CI (Continuous Integration)

Définition

L’intégration continue est un ensemble de pratiques utilisées en génie logiciel consistant à vérifier à chaque modification de code source que le résultat des modifications ne produit pas de régression dans l’application développée.

Le concept a pour la première fois été mentionné par Grady Booch et se réfère généralement à la pratique de l’extreme programming.

Le principal but de cette pratique est de détecter les problèmes d’intégration au plus tôt lors du développement.

De plus, elle permet d’automatiser l’exécution des suites de tests et de voir l’évolution du développement du logiciel.

L’intégration continue est de plus en plus utilisée en entreprise afin d’améliorer la qualité du code et du produit final.

Continuous integration

In software engineering, continuous integration (CI) is the practice of merging all developer working copies to a shared mainline several times a day.

Grady Booch first proposed the term CI in his 1991 method, although he did not advocate integrating several times a day.

Extreme programming (XP) adopted the concept of CI and did advocate integrating more than once per day – perhaps as many as tens of times per day.

Continuous Integration (gitlab definition)

Consider an application which has its code stored in a Git repository in GitLab.

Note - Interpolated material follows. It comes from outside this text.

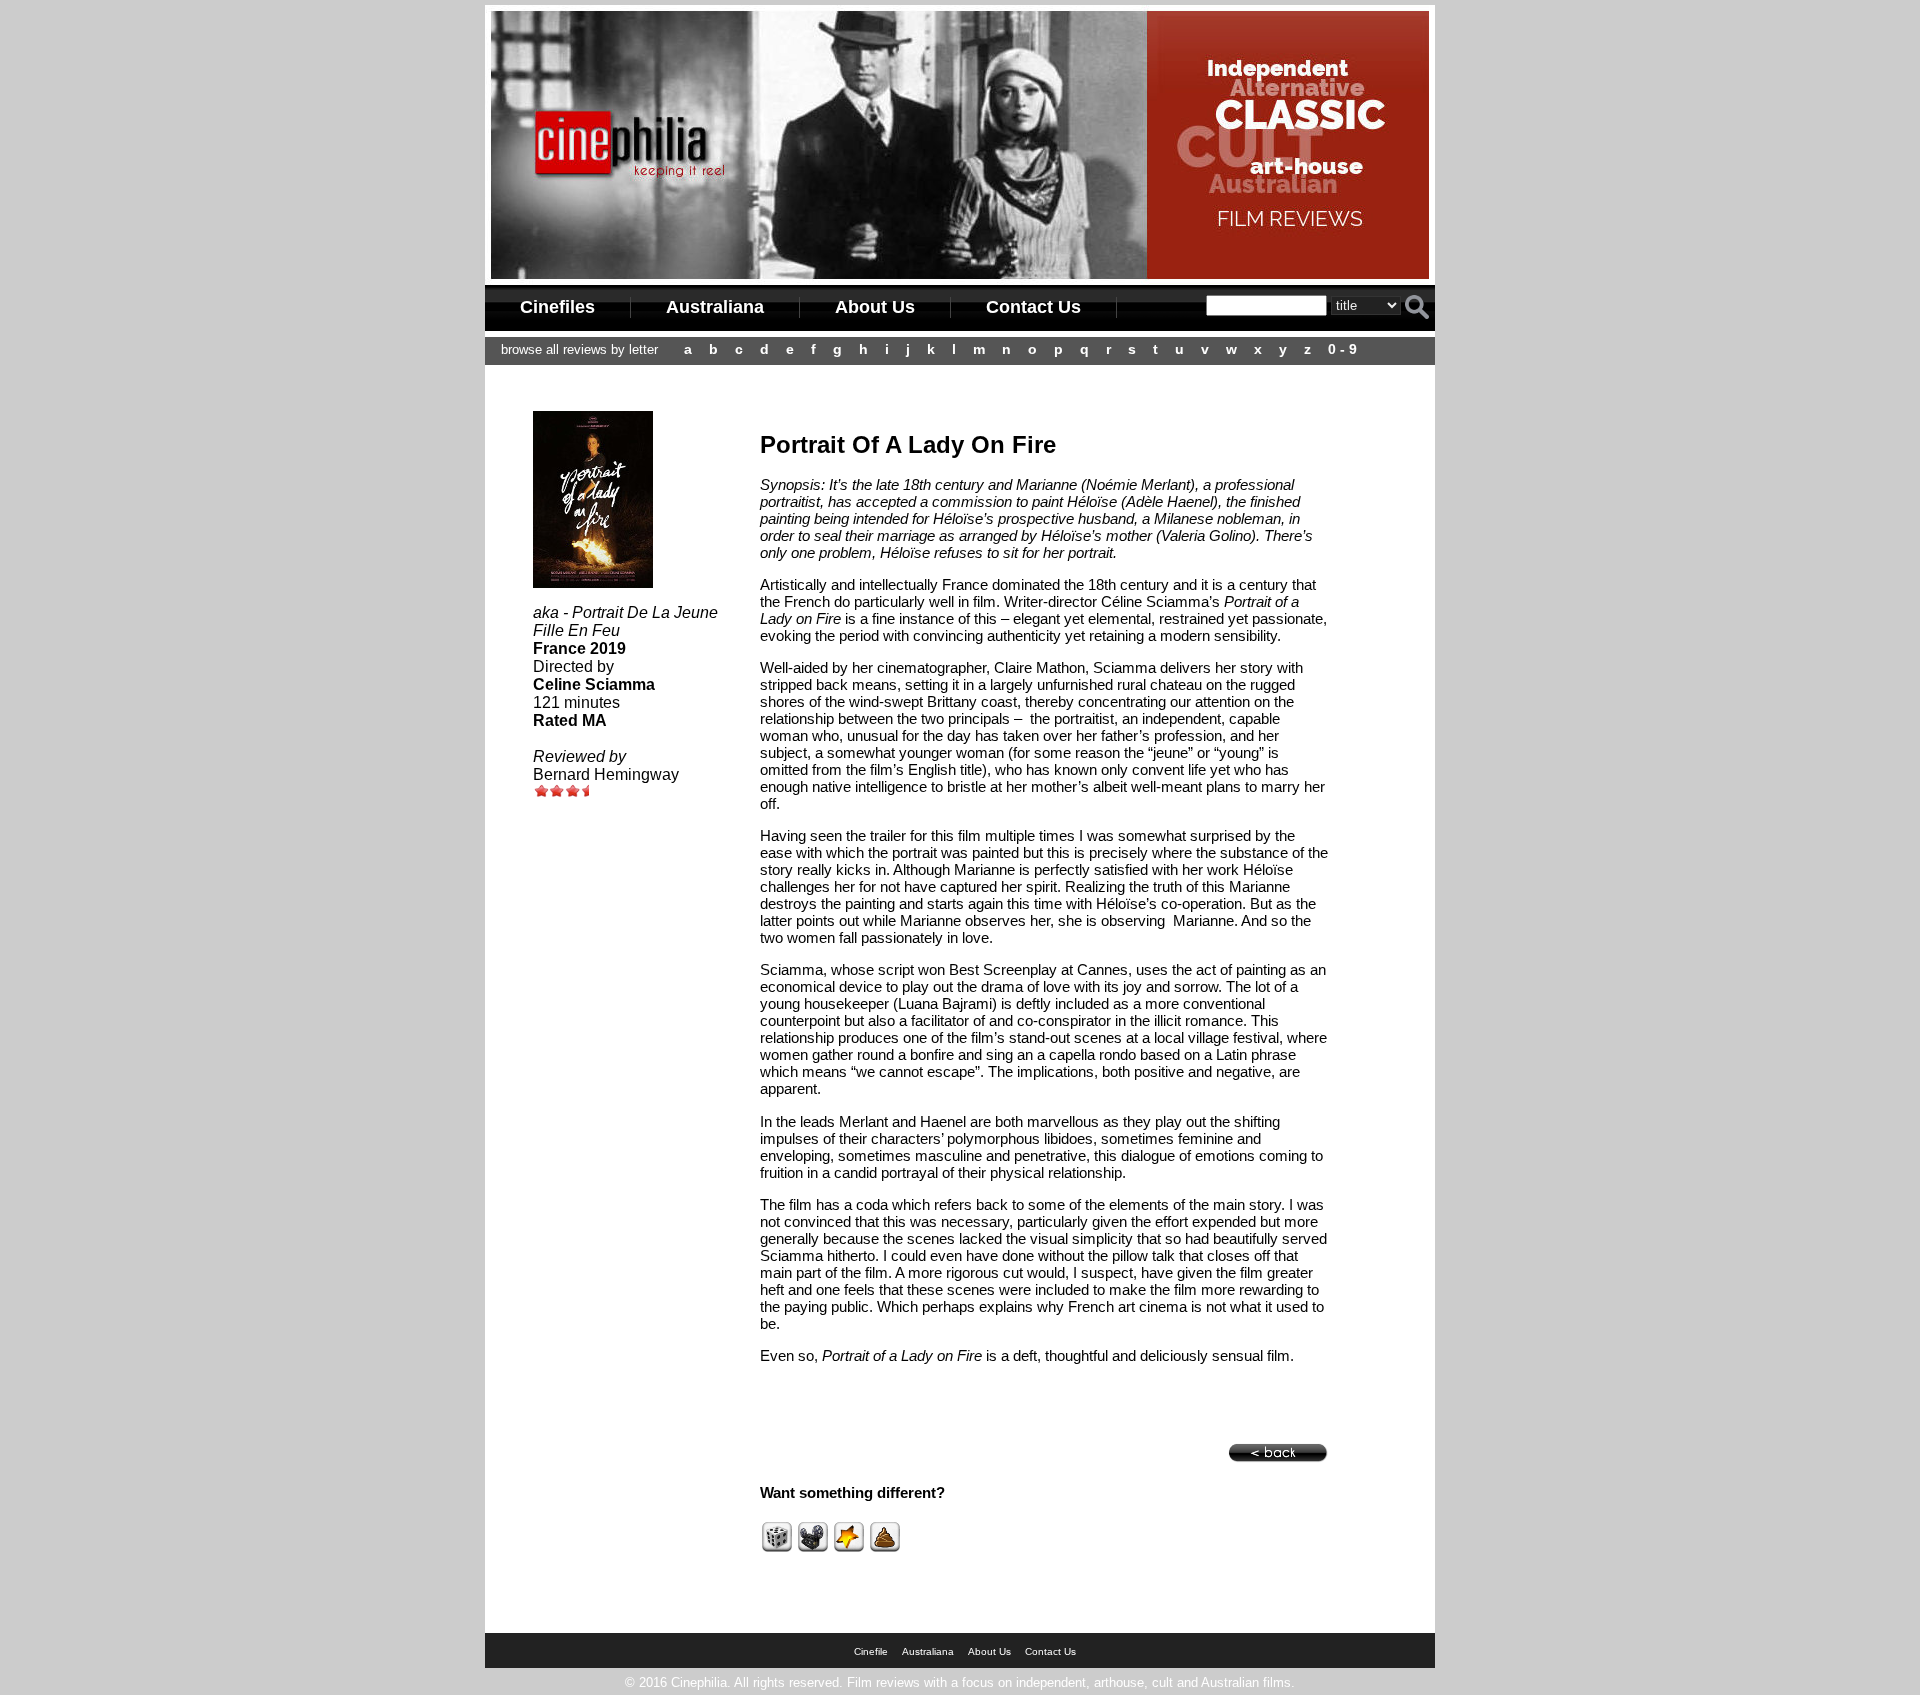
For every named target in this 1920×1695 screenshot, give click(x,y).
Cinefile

Developers push code changes every day, multiple times a day.

For every push to the repository, you can create a set of scripts to build and test your application automatically, decreasing the chance of introducing errors to your app.

This practice is known as Continuous Integration; for every change submitted to an application - even to development branches - it’s built and tested automatically and continuously, ensuring the introduced changes pass all tests, guidelines, and code compliance standards you established for your app.

GitLab itself is an example of using Continuous Integration as a software development method. For every push to the project, there’s a set of scripts the code is checked against.